I think one of the most important issues with beginners who get a decent tool like LspCAD is understanding the MLS length vs gate length. I was very fortunate that fellow DIYer Ed West spent the day after DIY2001 to explain it to me. The new JustMLS tutorial is a lot better about how to use gates but it does not explain why they selected the gates they did. I also noticed some of my MLS on my site are not nearly as clean as the ones I get now. So lets talk JustMLS.
There are two lengths to worry about. The first is the
"MLS Length" that is chosen on the set up screen and determines the
length of the psht sound: 32768, 16384, 8192 and 4096.

But the mic is not recording for the entire psht time. The
time the mic is recording is set on "Measure!" screen in the gate
"Length" field:

So if you set the MLS length for a long 32768 psht and the gate length to 10ms, you are not using most of the psht. So set the MLS down to 4096 or 8192. Remember you must calibrate JustMLS for each time separately.
The longer the mic is recording, the lower the frequency it will record. But the longer the mic is recording, the more reflections it will pick up.
The farther away from the driver the mic is, the more reflections you will pick up. The closer the mic is to the driver, the less accurate reading on what the whole speaker is doing.
I have been learning with my current project that the reflections will do a lot more harm to your MLS than not recording the low end, which is mostly below the XO work anyway. That is why the JustMLS tutorial suggests 7ms and 10ms. Also, set the chart window to 200-20000, the blue numbers at the bottom left of the MLS.
The charts below show the relationship between the gate
(length), the number of wave cycles and the length of the recorded sound in
wave distance. The first chart shows a 10ms gate which records 11.3 feet of
sound. That allows for only 1.6 cycles of a 160Hz wave. Less than one wave of
80Hz is available. Not much, but plenty for XO work in the 600Hz and up ranges.
This setting will keep the reflections down, but not make them go away. If you
are recording 11.3 feet of waves with a ceiling and floor 4 feet from the
driver, you have picked up the first two hard surface reflections.

This "Joe Speaker" MLS shows the unsmoothed reading at 10ms. I know
my room is not that great for reflections. The severe drop off at 200Hz has
nothing to do with the speaker, but is a lack of complete (or enough) cycles
for the computer to record.
Now a 50ms gate increases the recorded wave to 56.5 feet.
Just one 20Hz cycle, butta you betcha you gotta getta somma reflections. So you
still don't get to clearly record the bottom octaves but added a bunch of
reflections.

Now we move to the 175ms mark. You can get that 20Hz reading
albeit only 3 complete cycles. But look at the room refections. Wow!

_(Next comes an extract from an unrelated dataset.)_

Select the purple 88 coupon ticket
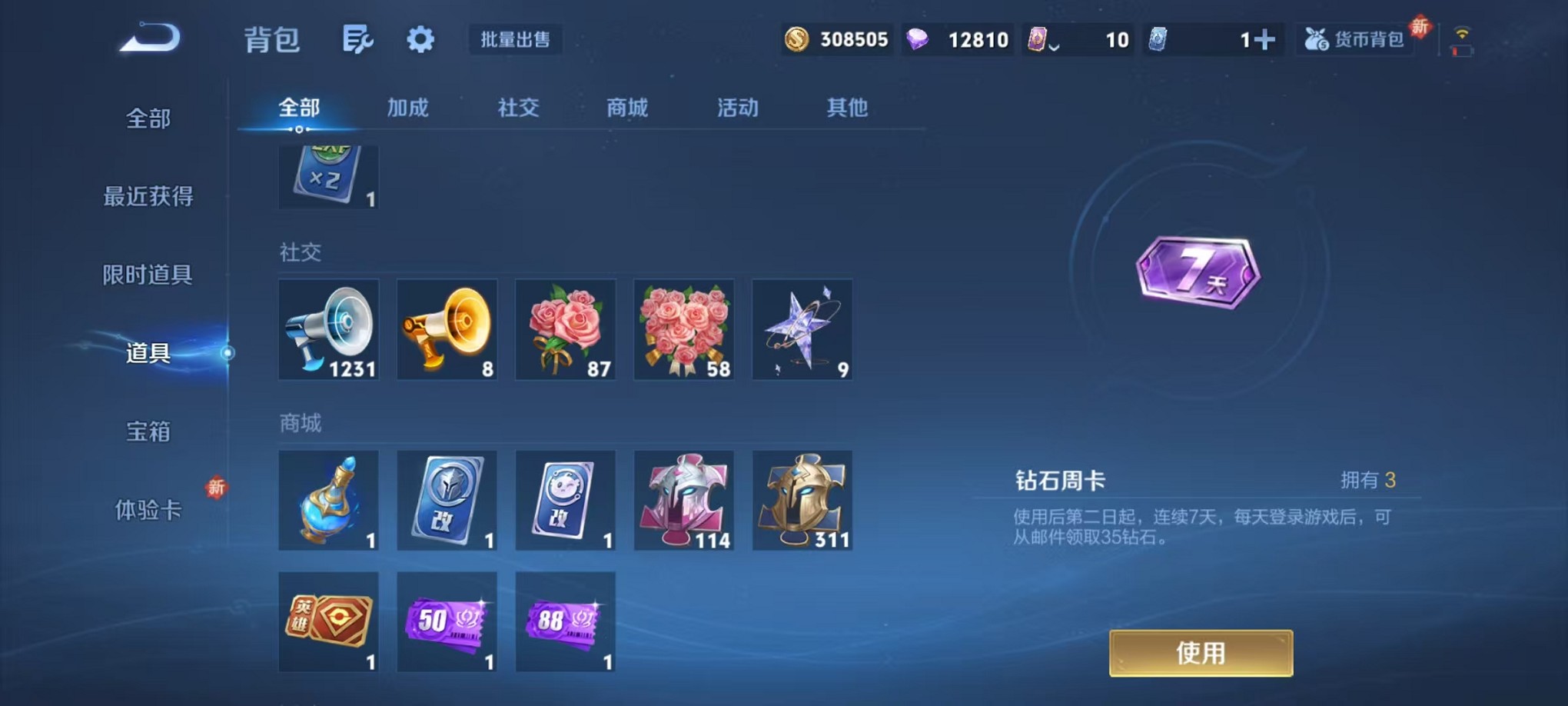Viewport: 1568px width, 706px height. [x=566, y=621]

This is the same "Joe Speaker" at 175ms. Not just larger swings, but
a very different reading. Looking like this, I would not use any of the lower
section anyway. You could potentially smooth out the humps using the octave
smoothing, but you will likely smooth something important along the way.
So you will need a gate length of 50ms to get one cycle of 20Hz. One cycle will not give a very true reading. So you will have to go up from there. But at one 20Hz cycle, you are at 56 feet of recording and enough for all the frequencies to reflect across the room at least 4 times in six directions. If you want, say, four 20Hz cycles, you have all the frequencies bouncing about at least 28 times. Ouch!
So set the gate length to 7ms or 10 ms. Measure out of doors. I know I may have gotten something wrong so feel free to politely correct. I hope this helps.